Now, Realmuto and a gaggle of Phillies — the four missing this trip, the others dispatched before they became an issue — are presumably rooting for a handful of outcomes. Of course, a couple of Philly wins in Toronto.

Should they lose a game or two, they may have to wonder what-if should the Phillies narrowly miss a playoff berth. And any unvaccinated NL player must certainly hope the Blue Jays fail to make the World Series — and turn vaccination into a decision affecting a once-in-a-lifetime opportunity.

For now, nothing has forced Realmuto to consider his stance.

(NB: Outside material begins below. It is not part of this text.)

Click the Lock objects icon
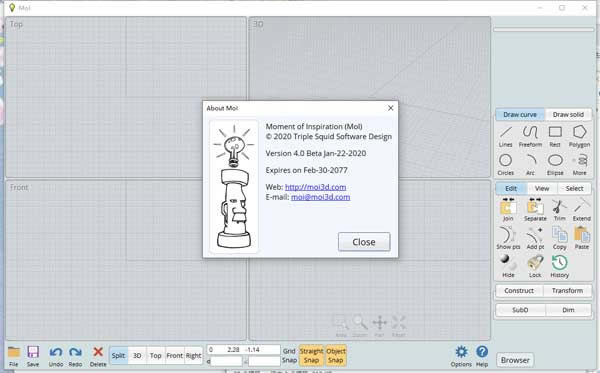Viewport: 600px width, 373px height. click(x=535, y=266)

“My teammates know how I feel about them and how badly I want to be out there with them,” Realmuto said Monday. “It’s just unfortunate I’m not able to make the trip. I’m a healthy 31-year-old professional athlete. I didn’t feel the need to get it. I’ve had COVID a couple times, super mild symptoms back when it first came out.

“When it came time to decide whether I needed the vaccine or not, talked with a couple doctors I knew, told them my story, and really decided I didn’t need it.”

He apparently doesn’t need the $250,000-plus, either.